Basically, when you create a new conntrack through netlink, you normally
do so in advance. That is, before any actual packet of that connection
arrives (or goes out). (Sidenote: in fact honestly I can't think of
situations where one would want to manually create a conntrack truly
after the connection to be tracked was already in progress, and also I
guess that that would be anyway impossible as such a conntrack would
have been created automatically by the kernel).
Anyway, as such manual in-advance creation (through netlink) does not go
through the L4 initialization normally done by l4proto->new() (as well
as all the other things done by init_conntrack()), this at least in the
case of a TCP connection does affect tcp_in_window() in that when it
sees the first ever packet for that connection (normally the SYN),
tcp_in_window() regardlessly goes through the
"i-am-in-the-middle-of-a-connection" codepath, not syncing properly with
the window. The outcome is that after some kbytes of data transferred,
tcp_in_window() starts rejecting packets. In case of nat-ed connections
this also means that packets won't be nat-ed any more. Seen all this
happening live myself.
I already went through the analysis of the relevant kernel code, spotted
what happens exactly at every stage, and found (and tested successfully)

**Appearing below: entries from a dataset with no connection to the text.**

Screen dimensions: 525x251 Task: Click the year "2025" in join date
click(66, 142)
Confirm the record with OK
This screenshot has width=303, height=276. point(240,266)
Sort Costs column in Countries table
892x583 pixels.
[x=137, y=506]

a possible fix. Just wondered whether you knew this already and had a
good argument for it. I know about the "be-liberal-with-windows" flag,
which might be considered as a ready workaround, but I thought we could
and should do better for this case. What do you think?
PS: I'm using ubuntu 8.04 and working with its official kernel. At a
superficial glance at the latest stable from kernel.org it seems to me
that the problem is still there. Blame me if I am mistaken.
^ permalink raw reply [flat|nested] 4+ messages in thread
* Re: Bug with conntracks created arbitrarily through netlink
2008-09-24 17:43 Bug with conntracks created arbitrarily through netlink Luca Landi
@ 2008-09-24 18:00 ` Patrick McHardy
[not found] ` <1222287997.6546.22.camel@quasar>
0 siblings, 1 reply; 4+ messages in thread
From: Patrick McHardy @ 2008-09-24 18:00 UTC (permalink / raw)
To: Luca Landi; +Cc: netfilter-devel
Luca Landi wrote:
> Hello everybody,
>
> I think I have found a bug with conntracks created by userspace through
> netlink. The bug resides in the kernel.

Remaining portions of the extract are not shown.